TEXT:
Die klagende Partei, die das Eigentum der Beklagten bestreitet, begehrt unter Berufung auf ihren Eigentumserwerb durch Zuschlag die Herausgabe dieser Sachen. Die Möbelstücke seien im Schätzungsgutachten als Liegenschaftsbestandteile mitberücksichtigt und mitgeschätzt worden.

Die Beklagten vertreten den Standpunkt, daß die Möbel mangels Eigentümeridentität nicht Zubehör der Liegenschaft und auch nicht Gegenstand des Versteigerungsverfahrens gewesen seien.

Das Erstgericht wies das Klagebegehren ab. Nach seinen Feststellungen stand den Beklagten aus dem Verkauf eines Hauses ein Betrag von 500 000 S zur Verfügung. Hievon verwendeten sie einen Teilbetrag von 250 000 S zur Anschaffung der Einbaumöbel. Dabei wurde zwischen ihnen und ihrem Sohn vereinbart, daß ihnen dieser den für die Einbaumöbel aufgewendeten Betrag zurückbezahlt und daß die Einbaumöbel bis zur Bezahlung dieses Betrages Eigentum der Beklagten bleiben. Bisher wurden von Albert E keine Rückzahlungen geleistet. Bei den Einbaumöbeln handelt es sich nicht um Maßanfertigungen, sondern um aus verschiedenen vorgefertigten Einzelteilen zusammengesetzte Möbelstücke. Ihre Entfernung ist mit keiner wirtschaftlichen Beeinträchtigung verbunden. Nach der Baubeschreibung des Schätzungsgutachtens sind "eine aufwendige Einbauküche sowie zahlreiche Einbaumöbel vorhanden". Ob diese bei der Ermittlung des Schätzwertes berücksichtigt wurden, ist dem Schätzungsgutachten nicht zu entnehmen.

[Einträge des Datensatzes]
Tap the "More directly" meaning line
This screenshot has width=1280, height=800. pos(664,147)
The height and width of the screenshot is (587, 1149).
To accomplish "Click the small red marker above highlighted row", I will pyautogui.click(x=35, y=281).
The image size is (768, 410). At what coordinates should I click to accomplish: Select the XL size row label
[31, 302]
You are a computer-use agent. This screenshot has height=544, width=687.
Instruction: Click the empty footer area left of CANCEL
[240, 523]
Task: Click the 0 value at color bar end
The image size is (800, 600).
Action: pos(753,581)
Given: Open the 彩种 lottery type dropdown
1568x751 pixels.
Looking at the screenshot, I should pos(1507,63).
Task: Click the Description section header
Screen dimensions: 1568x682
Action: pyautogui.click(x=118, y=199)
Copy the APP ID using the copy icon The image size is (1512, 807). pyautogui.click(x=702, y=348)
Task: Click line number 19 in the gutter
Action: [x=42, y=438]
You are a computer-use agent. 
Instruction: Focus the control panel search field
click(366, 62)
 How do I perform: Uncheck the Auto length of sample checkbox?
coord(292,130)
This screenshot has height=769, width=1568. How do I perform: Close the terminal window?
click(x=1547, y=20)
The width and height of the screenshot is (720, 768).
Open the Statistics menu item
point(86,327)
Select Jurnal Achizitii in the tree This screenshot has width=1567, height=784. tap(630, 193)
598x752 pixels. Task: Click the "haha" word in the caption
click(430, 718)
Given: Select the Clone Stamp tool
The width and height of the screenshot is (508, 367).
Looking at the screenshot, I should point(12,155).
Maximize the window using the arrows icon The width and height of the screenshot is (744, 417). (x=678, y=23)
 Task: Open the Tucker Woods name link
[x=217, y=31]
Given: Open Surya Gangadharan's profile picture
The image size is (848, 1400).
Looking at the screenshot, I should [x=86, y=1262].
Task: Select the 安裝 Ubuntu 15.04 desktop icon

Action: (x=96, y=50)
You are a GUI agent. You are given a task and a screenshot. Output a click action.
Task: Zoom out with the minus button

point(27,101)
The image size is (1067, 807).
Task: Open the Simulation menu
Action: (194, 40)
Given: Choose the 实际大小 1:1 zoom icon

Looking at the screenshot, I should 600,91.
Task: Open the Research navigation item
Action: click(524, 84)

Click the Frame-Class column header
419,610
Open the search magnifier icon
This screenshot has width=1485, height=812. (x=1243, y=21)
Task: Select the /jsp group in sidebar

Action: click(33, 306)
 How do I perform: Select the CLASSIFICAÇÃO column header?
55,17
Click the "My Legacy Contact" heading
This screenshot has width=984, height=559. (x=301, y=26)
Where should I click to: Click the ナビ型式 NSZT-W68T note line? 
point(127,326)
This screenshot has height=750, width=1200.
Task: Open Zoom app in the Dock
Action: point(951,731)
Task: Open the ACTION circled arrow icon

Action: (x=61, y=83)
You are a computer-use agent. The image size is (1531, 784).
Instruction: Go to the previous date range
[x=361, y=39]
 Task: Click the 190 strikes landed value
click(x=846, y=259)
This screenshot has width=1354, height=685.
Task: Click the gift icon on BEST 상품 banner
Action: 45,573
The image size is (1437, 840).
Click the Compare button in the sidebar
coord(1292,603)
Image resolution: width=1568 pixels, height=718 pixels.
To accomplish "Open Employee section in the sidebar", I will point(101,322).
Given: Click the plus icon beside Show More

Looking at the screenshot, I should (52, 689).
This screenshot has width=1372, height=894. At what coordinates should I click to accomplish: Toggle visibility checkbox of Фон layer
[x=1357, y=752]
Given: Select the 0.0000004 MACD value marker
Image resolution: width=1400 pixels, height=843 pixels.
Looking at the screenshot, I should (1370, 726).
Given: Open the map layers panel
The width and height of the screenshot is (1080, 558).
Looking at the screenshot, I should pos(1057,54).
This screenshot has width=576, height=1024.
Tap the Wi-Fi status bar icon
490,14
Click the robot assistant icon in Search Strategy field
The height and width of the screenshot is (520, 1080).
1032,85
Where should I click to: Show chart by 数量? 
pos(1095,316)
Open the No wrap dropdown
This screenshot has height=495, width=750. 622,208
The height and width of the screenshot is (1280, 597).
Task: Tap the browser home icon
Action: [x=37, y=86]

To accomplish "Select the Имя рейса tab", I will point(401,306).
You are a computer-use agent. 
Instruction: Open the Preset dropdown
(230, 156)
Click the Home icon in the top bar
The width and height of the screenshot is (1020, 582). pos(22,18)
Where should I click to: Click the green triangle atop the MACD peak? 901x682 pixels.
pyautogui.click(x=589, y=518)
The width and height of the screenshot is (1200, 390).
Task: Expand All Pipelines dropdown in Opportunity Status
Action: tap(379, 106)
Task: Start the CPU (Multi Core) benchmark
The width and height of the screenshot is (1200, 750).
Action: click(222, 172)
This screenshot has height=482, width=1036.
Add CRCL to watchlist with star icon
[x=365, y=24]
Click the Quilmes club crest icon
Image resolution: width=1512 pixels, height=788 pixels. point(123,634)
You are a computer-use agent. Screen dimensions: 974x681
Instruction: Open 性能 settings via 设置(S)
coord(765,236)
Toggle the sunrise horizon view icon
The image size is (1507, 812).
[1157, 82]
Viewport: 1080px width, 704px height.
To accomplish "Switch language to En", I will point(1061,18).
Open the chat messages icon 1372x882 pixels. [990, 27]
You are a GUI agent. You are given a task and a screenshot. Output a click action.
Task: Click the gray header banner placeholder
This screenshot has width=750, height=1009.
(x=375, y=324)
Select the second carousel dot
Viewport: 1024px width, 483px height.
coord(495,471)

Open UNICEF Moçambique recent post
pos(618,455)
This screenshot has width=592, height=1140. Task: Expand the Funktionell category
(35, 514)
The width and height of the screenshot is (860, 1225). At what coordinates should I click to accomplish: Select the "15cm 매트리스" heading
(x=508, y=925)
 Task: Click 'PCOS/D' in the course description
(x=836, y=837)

AUFGABENSTELLUNG:
a. Welchen Betrag setzten die Beklagten laut dem Text über die Einbaumöbel für deren Anschaffung ein?
b. Fasse den Absatz des Texts über die Einbaumöbel, der mit „Das Erstgericht wies das Klagebegehren ab“ beginnt, als knappe Stichpunktliste zusammen und behalte dabei die wesentlichen Fakten bei.
c. Schreibe den Text über den Rechtsstreit um die Einbaumöbel im Anschluss an seinen letzten Satz weiter.

ANTWORTEN IM EINZELNEN:
a. 250 000 S.

b.
- Das Erstgericht wies das Klagebegehren ab.
- Die Beklagten hatten aus einem Hausverkauf 500 000 S zur Verfügung, davon gaben sie 250 000 S für die Einbaumöbel aus.
- Mit ihrem Sohn war vereinbart, dass er ihnen diesen Betrag zurückzahlt und die Möbel bis zur Zahlung Eigentum der Beklagten bleiben.
- Albert E hat bisher nichts zurückgezahlt.
- Die Möbel sind keine Maßanfertigungen, sondern aus vorgefertigten Einzelteilen zusammengesetzt.
- Ihre Entfernung bringt keine wirtschaftliche Beeinträchtigung mit sich.
- Laut Baubeschreibung des Schätzungsgutachtens gibt es eine aufwendige Einbauküche und zahlreiche Einbaumöbel.
- Ob sie in den Schätzwert eingeflossen sind, geht aus dem Gutachten nicht hervor.

c.
Das Erstgericht vertrat die Auffassung, daß die Einbaumöbel nicht unselbständige Bestandteile und mangels Eigentümeridentität auch nicht Zubehör des Hauses seien. Aber auch unabhängig von der Frage, wer Eigentümer der Möbel sei, habe die klagende Partei durch den Zuschlag kein Eigentum an den Möbeln erworben, weil diese nicht Gegenstand des Versteigerungsverfahrens gewesen seien. In den Versteigerungsbedingungen sei ein Zubehör nicht angegeben. Das Versteigerungsedikt enthalte den ausdrücklichen Vermerk, daß zur Liegenschaft kein Zubehör gehöre. Aus der Erwähnung der Einbaumöbel im Schätzungsgutachten könne nicht gefolgert werden, daß die Möbel als Zubehör der Liegenschaft mitversteigert wurden. Das Exekutionsgericht habe auch durch seinen Beschluß vom , mit dem der Aufschiebungsantrag der Beklagten abgewiesen worden sei, deutlich zum Ausdruck gebracht, daß die Einbaumöbel kein Zubehör der Liegenschaft seien. Der klagenden Partei käme auch keine Gutgläubigkeit beim Erwerb zu, weil sie aus der Aufforderung zur Vorlage der Versteigerungsbedingungen und dem Versteigerungsedikt entnehmen habe können, daß die Einbaumöbel nicht Zubehör seien.

Das Berufungsgericht ließ die Frage des Eigentums der Beklagten an den Einbaumöbeln offen. Es teilte im übrigen die Rechtsmeinung des Erstgerichtes und sprach aus, daß der Wert des Streitgegenstandes 300 000 S übersteigt.

Der Oberste Gerichtshof gab der Revision der klagenden Partei nicht Folge.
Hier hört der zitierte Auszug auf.